Nessa perspectiva, a ruptura com o pensamento neocolonial é fundamental para se pensar a Amazônia. Em muitas críticas que se tecem contra o Sínodo, seus arguidores continuam nos chamando de “selvagens”, ou “primitivos” como o fizeram nossos colonizadores há mais de quinhentos anos atrás. A permanência destes vocábulos comprova que o pensamento neocolonial impede o avanço das ideias e mantem seus seguidores atrasados no tempo e na história.

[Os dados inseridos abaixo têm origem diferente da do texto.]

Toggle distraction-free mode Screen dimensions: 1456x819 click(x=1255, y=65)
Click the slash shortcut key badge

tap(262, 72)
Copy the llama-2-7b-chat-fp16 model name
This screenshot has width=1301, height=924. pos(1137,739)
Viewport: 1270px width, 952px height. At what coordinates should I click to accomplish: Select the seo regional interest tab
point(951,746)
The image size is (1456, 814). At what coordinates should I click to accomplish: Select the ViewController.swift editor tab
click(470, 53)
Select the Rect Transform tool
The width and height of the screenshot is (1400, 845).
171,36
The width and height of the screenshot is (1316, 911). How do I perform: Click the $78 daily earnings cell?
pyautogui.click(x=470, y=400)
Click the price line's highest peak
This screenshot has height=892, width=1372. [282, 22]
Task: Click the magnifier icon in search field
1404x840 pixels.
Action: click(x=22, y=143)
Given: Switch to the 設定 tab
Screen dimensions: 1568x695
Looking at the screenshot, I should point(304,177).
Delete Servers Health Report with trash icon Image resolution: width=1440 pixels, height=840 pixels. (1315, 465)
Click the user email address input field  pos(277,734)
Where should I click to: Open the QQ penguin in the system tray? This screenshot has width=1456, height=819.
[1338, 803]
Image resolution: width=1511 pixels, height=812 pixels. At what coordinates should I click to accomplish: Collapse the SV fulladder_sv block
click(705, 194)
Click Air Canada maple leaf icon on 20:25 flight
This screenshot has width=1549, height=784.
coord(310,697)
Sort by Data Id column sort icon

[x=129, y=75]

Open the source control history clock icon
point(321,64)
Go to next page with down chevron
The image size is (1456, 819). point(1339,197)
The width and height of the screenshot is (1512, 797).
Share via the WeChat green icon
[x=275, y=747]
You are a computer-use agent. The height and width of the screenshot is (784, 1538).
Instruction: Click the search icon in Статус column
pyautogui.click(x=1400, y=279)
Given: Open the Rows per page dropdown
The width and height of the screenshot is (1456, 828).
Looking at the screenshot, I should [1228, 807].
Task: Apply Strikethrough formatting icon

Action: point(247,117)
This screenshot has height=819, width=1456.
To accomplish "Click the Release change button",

No parágrafo 103 o Instumentum Laboris apresenta o colonialismo (domínio) relacionado com a “mentalidade economicista-mercantilista, consumismo, utilitarismo, individualismo, tecnocracia, cultura do descarte.  Uma mentalidade que se expressou historicamente em um sistema de domínio territorial, político, econômico e cultural que persiste de várias formas até os dias de hoje, perpetuando o colonialismo. Uma economia baseada exclusivamente no lucro como única finalidade, que exclui e atropela os mais fracos e a natureza, se constitui como ídolo que semeia destruição e morte (cf. EG, 53-56). Uma mentalidade utilitarista concebe a natureza como mero recurso e os seres humanos como simples produtores-consumidores, violando o valor intrínseco e a relacionalidade das criaturas. “O individualismo enfraquece os vínculos comunitários” (DAp., 44), ofuscando a responsabilidade em relação ao próximo, à comunidade e à natureza. O desenvolvimento tecnológico trouxe grandes benefícios para a humanidade mas, ao mesmo tempo, sua absolutização levou-o a ser um instrumento de posse, domínio e manipulação (cf. LS, 106) da natureza e do ser humano. Tudo isto gerou uma cultura global predominante, a qual o Papa Francisco chamou “paradigma tecnocrático” (LS, 106). O resultado é uma perda do horizonte transcendente e humanitário, onde se transmite a lógica do “usa e joga fora” (LS, 123), gerando uma cultura do descarte (LS, 22) que agride a criação”.

Em muitas outras ocasiões, o Instumentum Laboris apresenta o desafio da descolonização da Igreja e do pensamento hegemônico para se avançar na proposta do cuidado com a Casa Comum na perspectiva da Ecologia Integral como condição para se repensar os caminhos da “Igreja com rosto amazônico”. A grande maioria dos Bispos da Pan-Amazônia tem levado isso muito a sério e vêm aprofundamento a temática da descolonização em suas bases pastorais e elaborando propostas para se materializar a descolonização nas suas práticas e no pensamento teológico e eclesial.

Descolonizar o pensamento e as práticas é deixar-se amazonizar com outros valores e conhecer e experimentar outras possibilidades de convivência com a Amazônia sem necessariamente destruir suas riquezas naturais, fonte de vida e esperança para seus povos e para toda humanidade.